Il Garante ferma Mitiga
Mitiga è una piattaforma che permette in modo rapido e standardizzato di documentare il COVID status del cittadino (autodichiarazione dello stato di salute, test antigenico o molecolare per Sars Cov-2). L’autorizzazione all’ingresso avviene in maniera totalmente standardizzata e sicura mediante QR Code identificativo, senza rilevare ulteriori informazioni sensibili. Consentire l’accesso solo a persone che siano risultate negative al tampone, mitiga drasticamente il rischio di contagio. Ma come sottolineato all’interno del suo provvedimento, l’Autorità ritiene che ci sia la possibilità che l’app, nei prossimi giorni, possa essere utilizzata per governare l’accesso a altri eventi e spettacoli o altre iniziative sportive.

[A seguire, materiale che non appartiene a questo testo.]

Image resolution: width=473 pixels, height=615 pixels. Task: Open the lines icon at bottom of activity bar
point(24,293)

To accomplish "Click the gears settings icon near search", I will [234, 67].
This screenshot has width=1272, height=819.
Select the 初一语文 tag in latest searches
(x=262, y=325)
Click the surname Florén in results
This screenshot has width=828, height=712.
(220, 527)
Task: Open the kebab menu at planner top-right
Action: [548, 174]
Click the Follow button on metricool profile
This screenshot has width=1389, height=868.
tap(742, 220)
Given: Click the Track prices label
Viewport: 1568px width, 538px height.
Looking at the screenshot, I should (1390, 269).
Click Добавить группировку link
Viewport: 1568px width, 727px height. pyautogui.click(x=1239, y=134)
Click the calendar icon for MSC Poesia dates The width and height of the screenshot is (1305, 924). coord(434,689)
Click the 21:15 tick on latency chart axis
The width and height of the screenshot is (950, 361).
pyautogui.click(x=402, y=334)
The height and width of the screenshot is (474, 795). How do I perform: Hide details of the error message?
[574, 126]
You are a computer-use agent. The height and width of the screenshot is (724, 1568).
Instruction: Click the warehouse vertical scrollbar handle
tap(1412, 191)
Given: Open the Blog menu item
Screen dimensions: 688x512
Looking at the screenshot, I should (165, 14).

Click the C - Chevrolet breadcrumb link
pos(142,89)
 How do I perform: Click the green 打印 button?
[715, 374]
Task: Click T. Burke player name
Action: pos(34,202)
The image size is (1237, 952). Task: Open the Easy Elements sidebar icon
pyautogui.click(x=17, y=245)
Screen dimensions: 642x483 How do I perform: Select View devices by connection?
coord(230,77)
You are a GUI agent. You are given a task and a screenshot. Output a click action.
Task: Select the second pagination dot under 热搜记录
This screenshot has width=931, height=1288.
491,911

Anche se non esiste al momento una valida base giuridica per il trattamento di dati, anche particolarmente delicati come quelli di natura sanitaria, effettuato mediante l’app e finalizzato ad accertare la situazione “Covid free” di quanti partecipino ad avvenimenti sportivi nonché ad altre manifestazioni pubbliche o accedano a locali aperti al pubblico, l’Autorità ha ritenuto la misura necessaria, con il blocco che ha effetto immediato e si protrarrà per il tempo necessario a consentire all’Autorità la definizione dell’istruttoria avviata.
La società Mitiga, tra l’altro, avendo il 1° aprile sottoposto all’Autorità l’applicativo, avrebbe comunque dovuto astenersi da ogni trattamento di dati non essendo decorso il tempo previsto dal Regolamento per l’assunzione di una decisione da parte dello stesso Garante. Quest’ultimo, lo ricordiamo, anche a proposito dell’introduzione e dell’utilizzo dei certificati verdi su scala nazionale ha espresso perplessità, in quanto in contrasto con quanto previsto dal Regolamento europeo in materia di protezione dei dati personali, il decreto non definisce con precisione le finalità per il trattamento dei dati sulla salute degli italiani, lasciando spazio a molteplici e imprevedibili utilizzi futuri.